Nigeria’s production is often marred by unrest in the Niger Delta, the country’s main oil-producing region, leading companies to declare force majeure, a legal step that protects them from liability when they can’t fulfill a contract for reasons beyond their control.
Royal Dutch Shell Plc had lifted force majeure and resumed production at the EA field in December after repairs were completed and also reopened the Nembe Creek oil pipeline
Oil production by the organisation of petroleum exporting countries (OPEC) plummeted less than 1 percent in December, the first month after the group refused to cut output as crude prices tumbled.
Output by the OPEC fell 122,000 barrels a day, or 0.4 percent, to 30.239 million during the month following declines in Saudi Arabia, Libya and the United Arab Emirates, according to Bloomberg survey of oil companies, producers and analysts.
OPEC’s November’s total output was revised 199,000 barrels a day lower to 30.361 million because of changes to Iraqi, Kuwaiti, Nigerian and Ecuadorean estimates.
OPEC ministers are scheduled to convene June 5 in Vienna to discuss oil output and possibly take measures to stabilise shrinking oil prices which is badly hurting economy of unstable nations like Nigeria.
OPEC left its production quotas unchanged at a Nov. 27 meeting in Vienna, prompting speculation that the group will let crude slide low enough to slow U.S. production that’s climbed to the highest level in three decades.

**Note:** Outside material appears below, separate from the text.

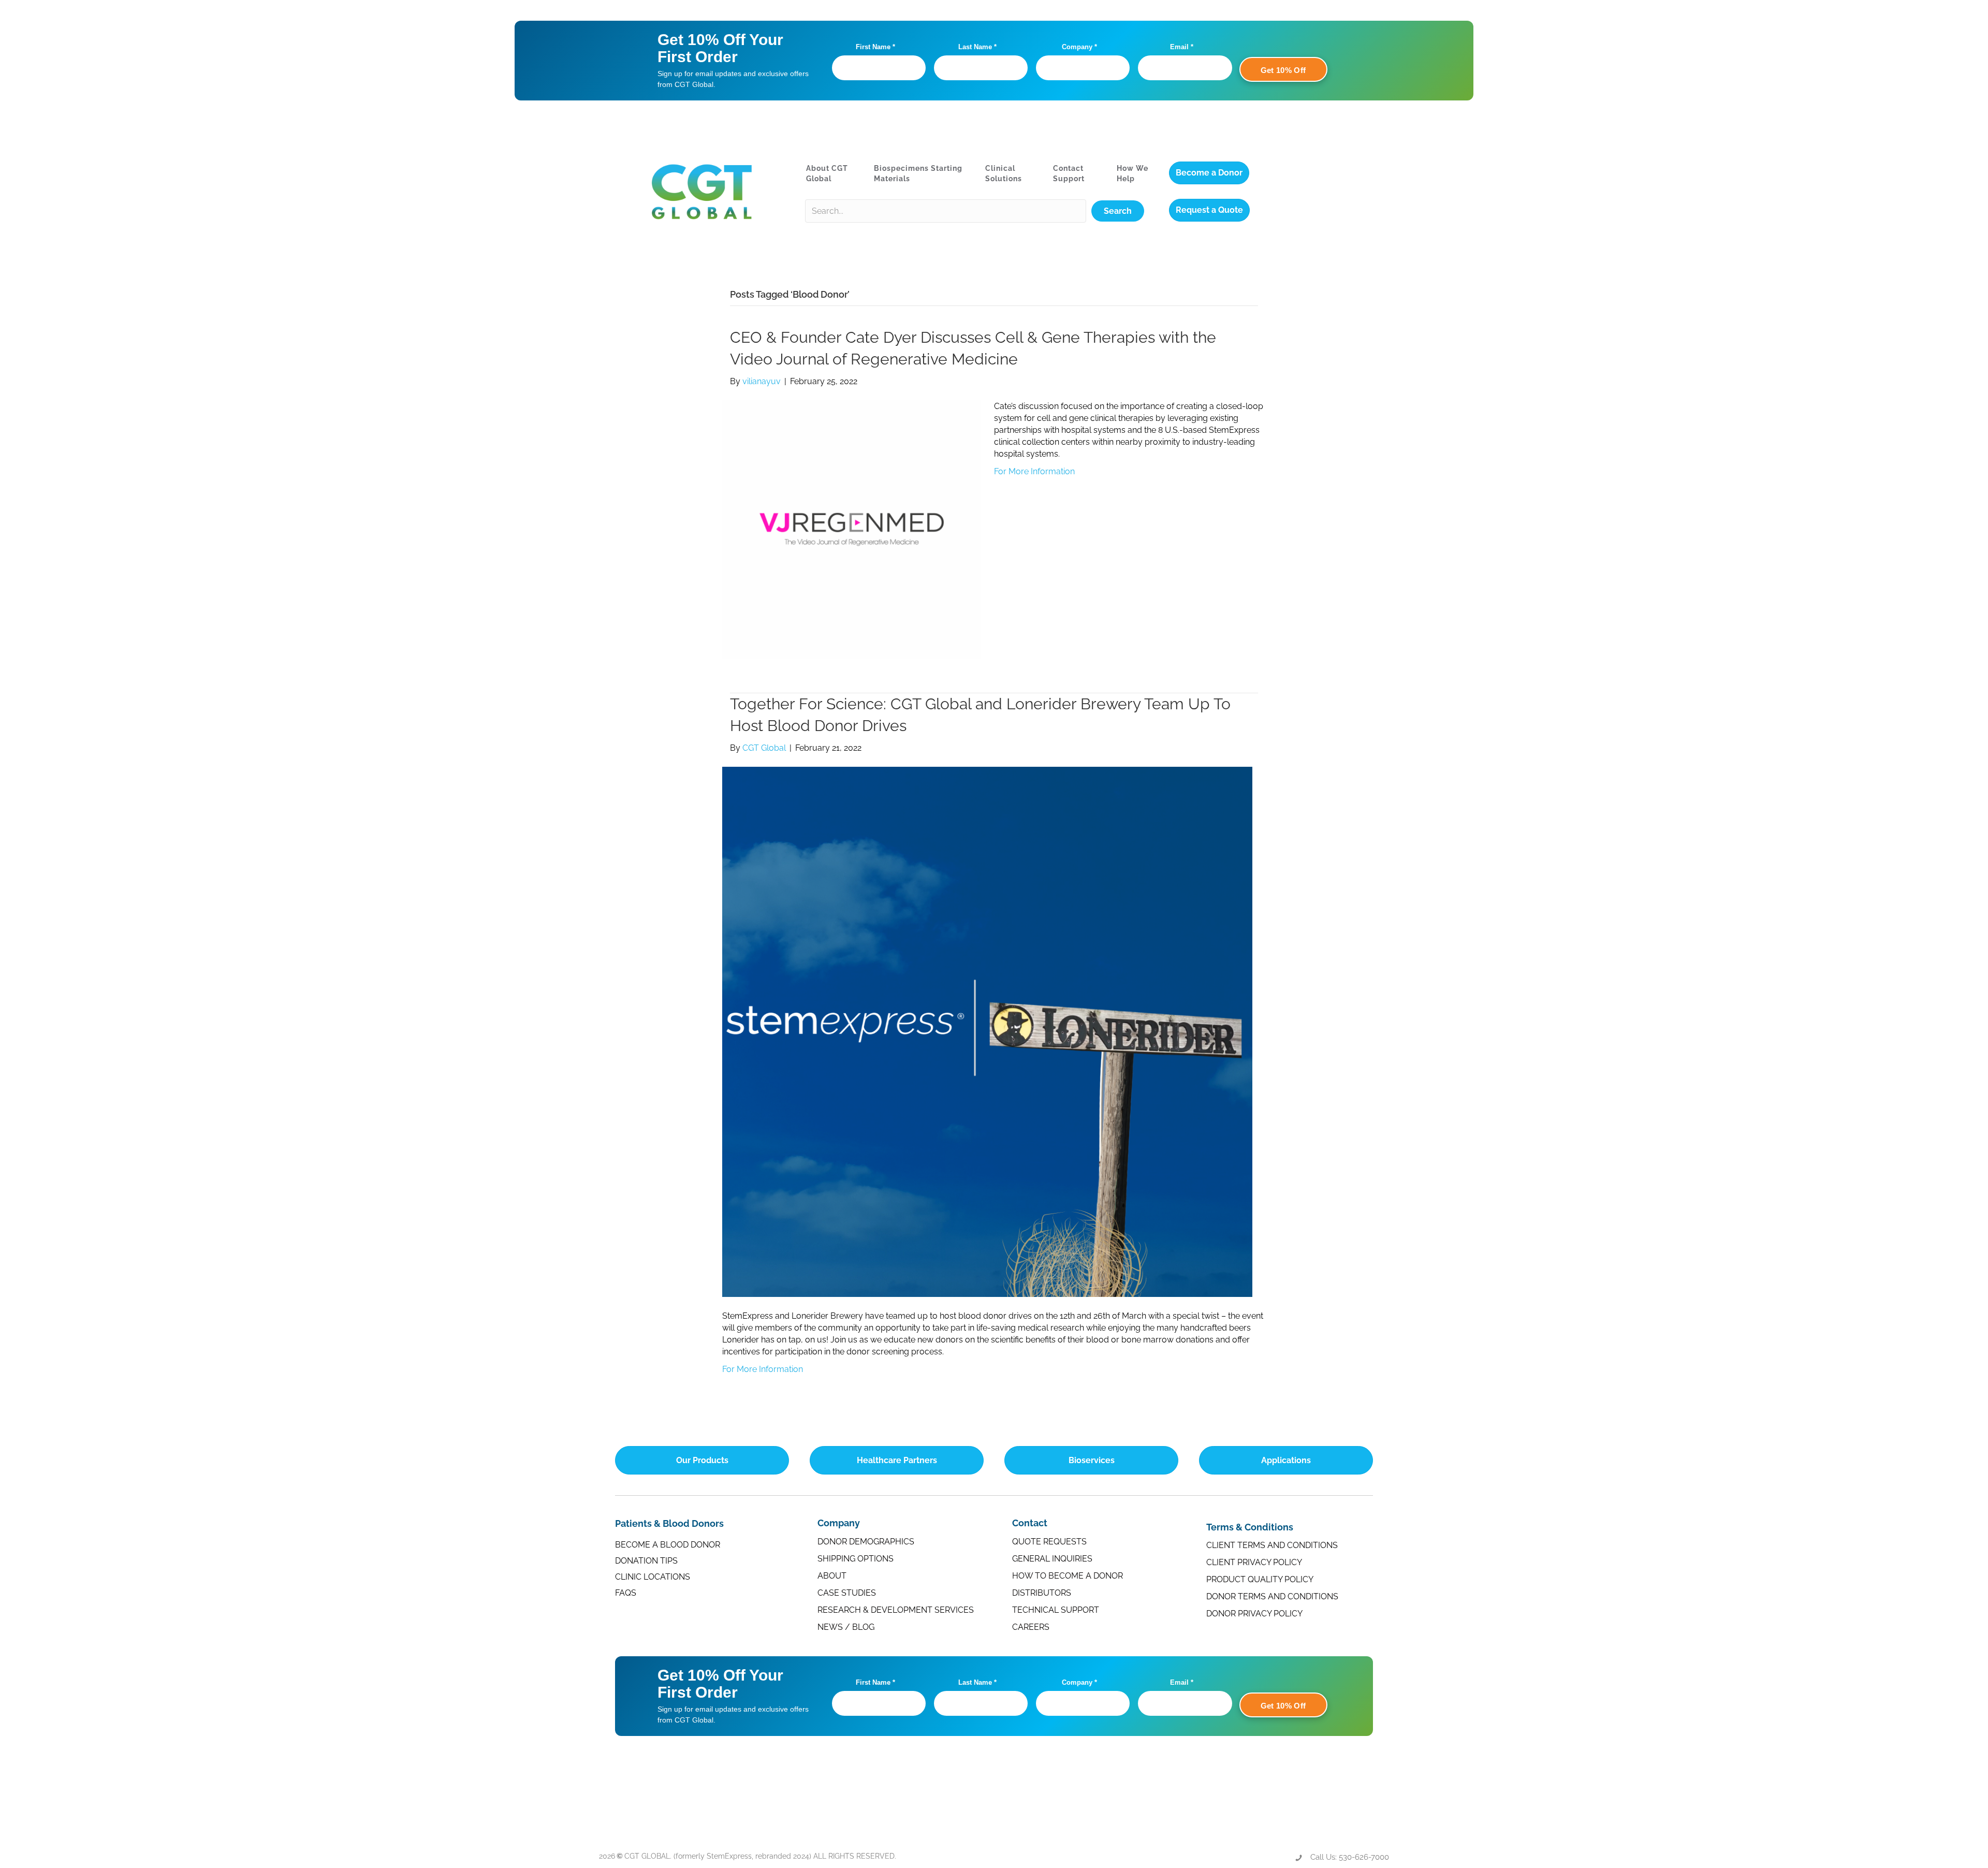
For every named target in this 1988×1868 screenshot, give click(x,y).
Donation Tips (646, 1561)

“Ultimately the big producers will make significant cuts to support prices,” Dan Heckman, Kansas City, Missouri-based national investment consultant at U.S. Bank Wealth Management, said.
His firm oversees about $120 billion. “It will take time to work off this huge supply glut.”
Saudi Arabia trimmed output by 150,000 barrels a day to average 9.5 million last month, the biggest decline.
The 300,000-barrel-a-day Khafji offshore fields in the Saudi Arabian-Kuwaiti neutral zone were shut Oct. 16 because of environmental concerns.
“For a long time OPEC, in particular the Saudis, has been the swing producer,” Adam Wise, who helps run a $6 billion oil and gas bond portfolio as a managing director at John Hancock in Boston, said.
Libyan output fell 130,000 barrels a day to 450,000 in December, the lowest level since July. Production has slumped since the 2011 rebellion that ended Muammar Qaddafi’s 42-year rule.